Una diferencia entre una suprema corte y un tribunal constitucional radica en que mientras una Corte es la última instancia de legalidad, es decir, tiene la última palabra en cuanto a qué quiere decir una ley, su aplicación y su compatibilidad con la Constitución; un Tribunal Constitucional tiene un rol en los sistemas democráticos, pues no sólo habla de la ley u observa su compatibilidad con la Constitución, sino además define el rumbo de todo el orden jurídico del país e incluso construye los caminos de la democracia al resguardar la Constitución en su parte de derechos y en la construcción de las instituciones, a través de sus sentencias.Nuestra Suprema Corte tuvo una transición a Tribunal Constitucional en los años 90.
Así se constituyó en la última instancia para resolver conflictos entre los poderes políticos (a través de la controversia constitucional), garante de la Constitución y los derechos humanos (a través de la acción de inconstitucionalidad de ley) y se fortaleció la facultad de atracción (donde se da el frente de los derechos humanos).
De todo lo anterior se da la pregunta: ¿Y los derechos de los ciudadanos de a pie, qué?
¿Con qué medio de control constitucional contamos para que a través de los casos que suceden día a día se pueda definir por nuestro tribunal constitucional los derechos de toda la sociedad?
La respuesta es el juicio de amparo, que tiene el defecto de haber sido diseñado en el siglo XIX y no con el ánimo de que a través de éste se definiera todo un orden jurídico, sino sólo la defensa de quien se ampara.
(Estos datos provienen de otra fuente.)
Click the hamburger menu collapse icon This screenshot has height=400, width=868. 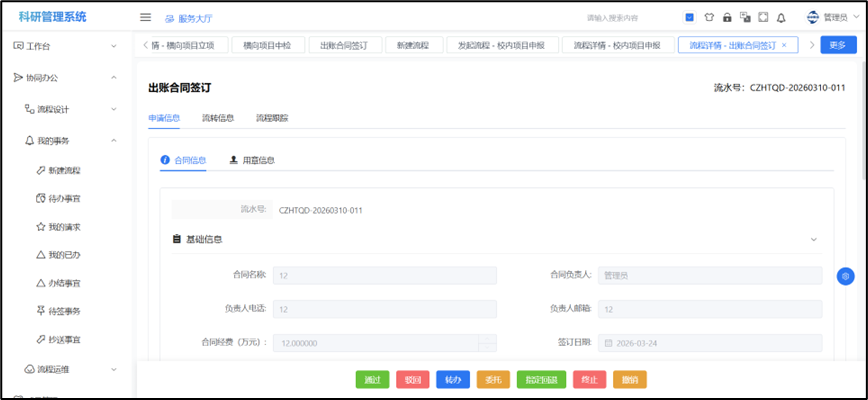(145, 17)
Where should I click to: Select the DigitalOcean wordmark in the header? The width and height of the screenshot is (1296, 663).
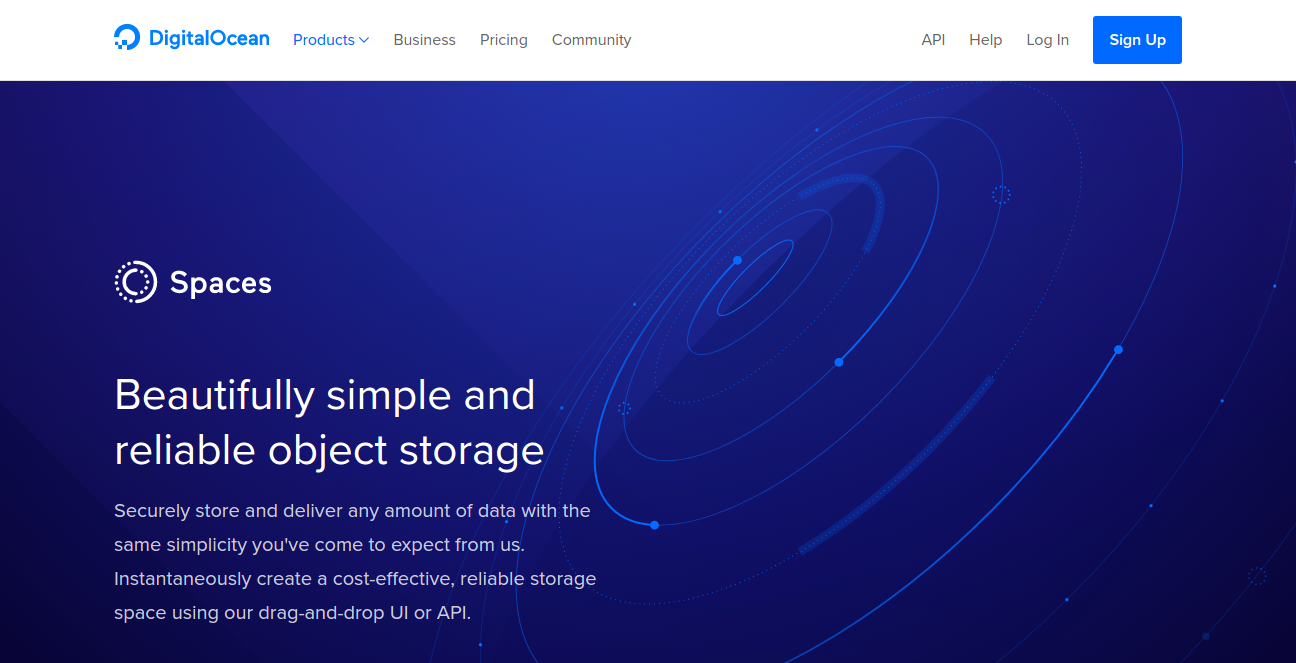click(210, 38)
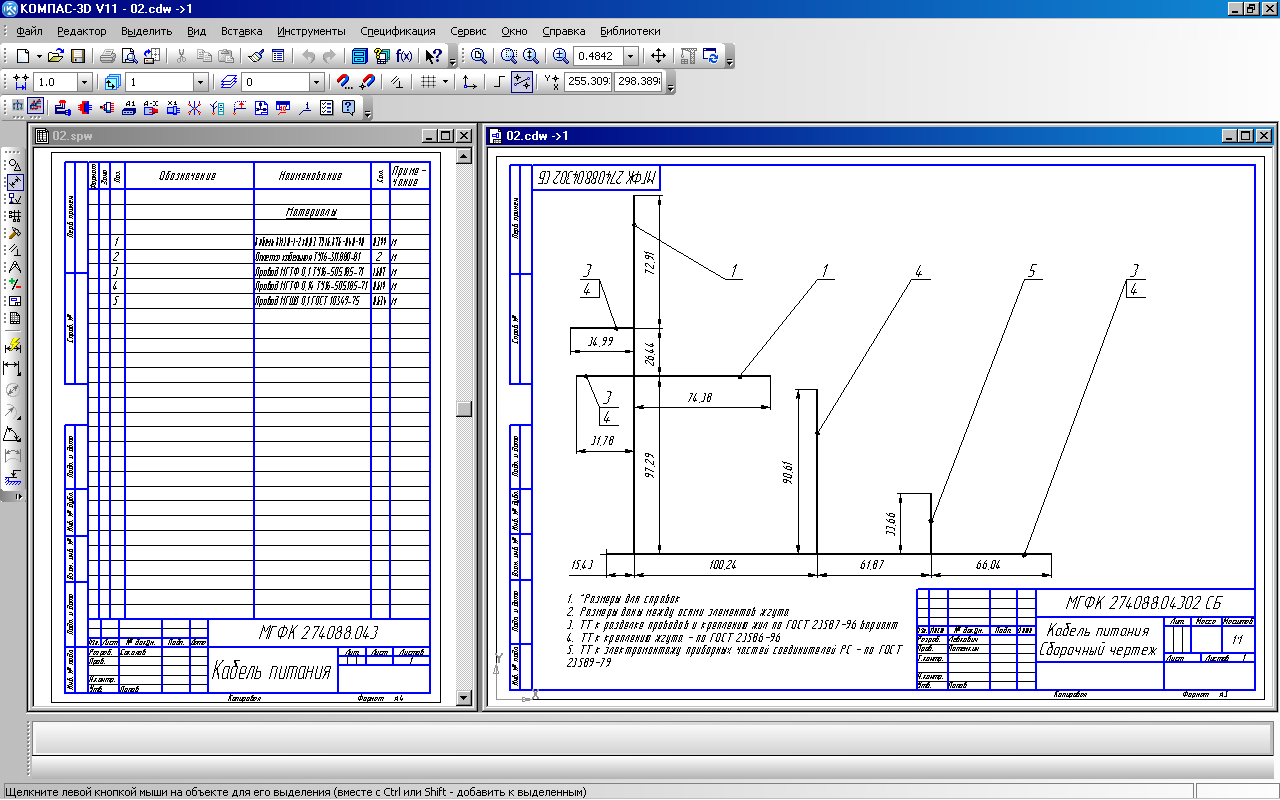Click the Measurement compass icon in sidebar
Screen dimensions: 1280x800
[14, 267]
Para complementar el manto protector del juicio de amparo se creó la facultad de atracción, para que la Suprema Corte en su carácter de Tribunal Constitucional, en casos trascendentes, pueda sentar precedentes que definan el rumbo del sistema legal mexicano.
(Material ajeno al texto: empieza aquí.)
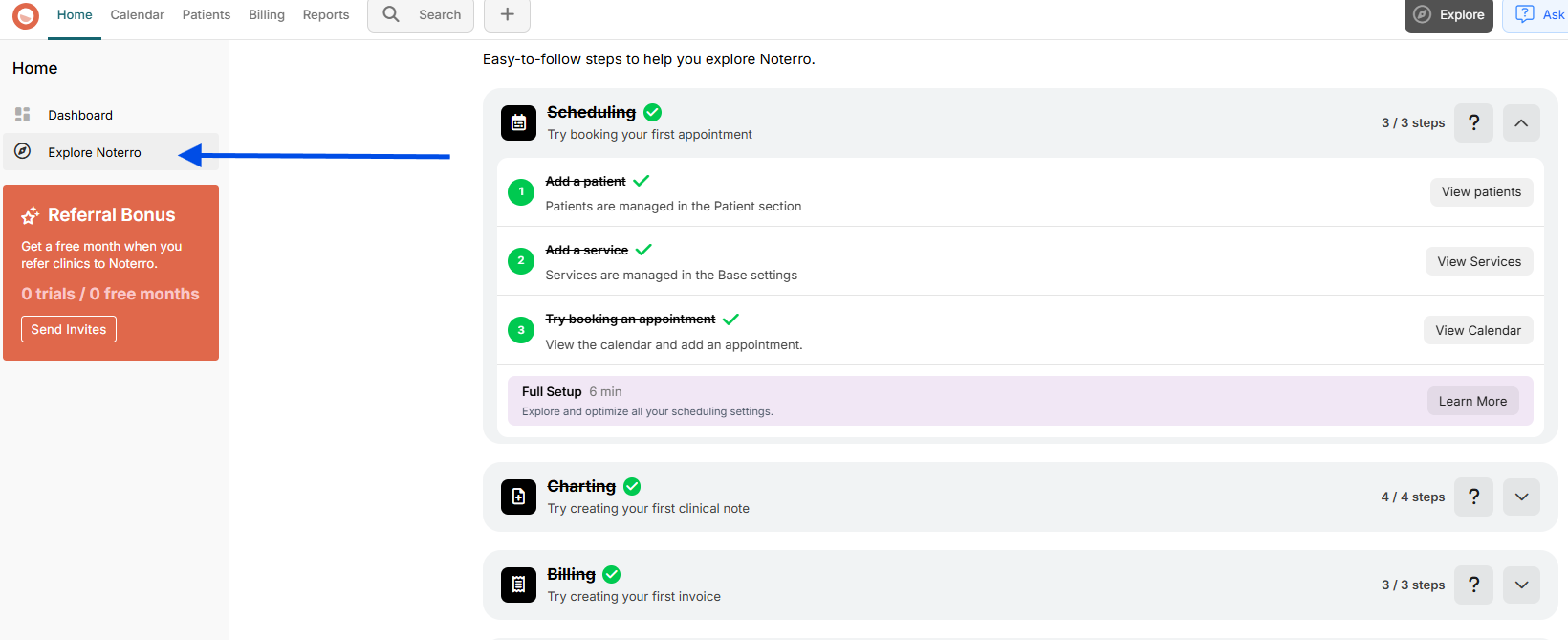Click the Charting help question mark
Screen dimensions: 1568x640
(1473, 497)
Y es aquí, precisamente, donde se inserta Acteal, donde se pregunta: ¿Es razonable que una persona esté 10 años en prisión preventiva? ¿Puede estar una persona en prisión preventiva por un delito cuya pena mayor ya compurgó? ¿Se vale en las democracias modernas la tortura?
¿Es posible que alguien recuerde más de 160 nombres, caras, ojos, oficios, cuando dos horas antes sólo recordaba tres nombres?
¿Qué necesita aportar un Ministerio Público a un juez para que una persona llegue a la cárcel?
Cuando un abogado de oficio asume una defensa, ¿qué debe hacer por el bien legal de su cliente?
Éstas son algunas de las preguntas que se le hacen a nuestro Tribunal Constitucional en el amparo Acteal.
Las respuestas a estas preguntas estarán en la sentencia del caso Acteal y definirán en algún modo la justicia penal.
Es importante señalar que el Poder Judicial de la Federación es el único sendero en la construcción de una sociedad democrática; y que la Corte ha venido cumpliendo este papel al resolver los casos de los ciudadanos.
El caso Acteal llega en un momento coyuntural, se ha dado una gran reforma constitucional penal, pues el sistema de procuración y administración de justicia está fracturado; hoy llegan diversas preguntas que se vinculan con la reforma constitucional penal y con los motivos del punto de quiebra del actual sistema penal.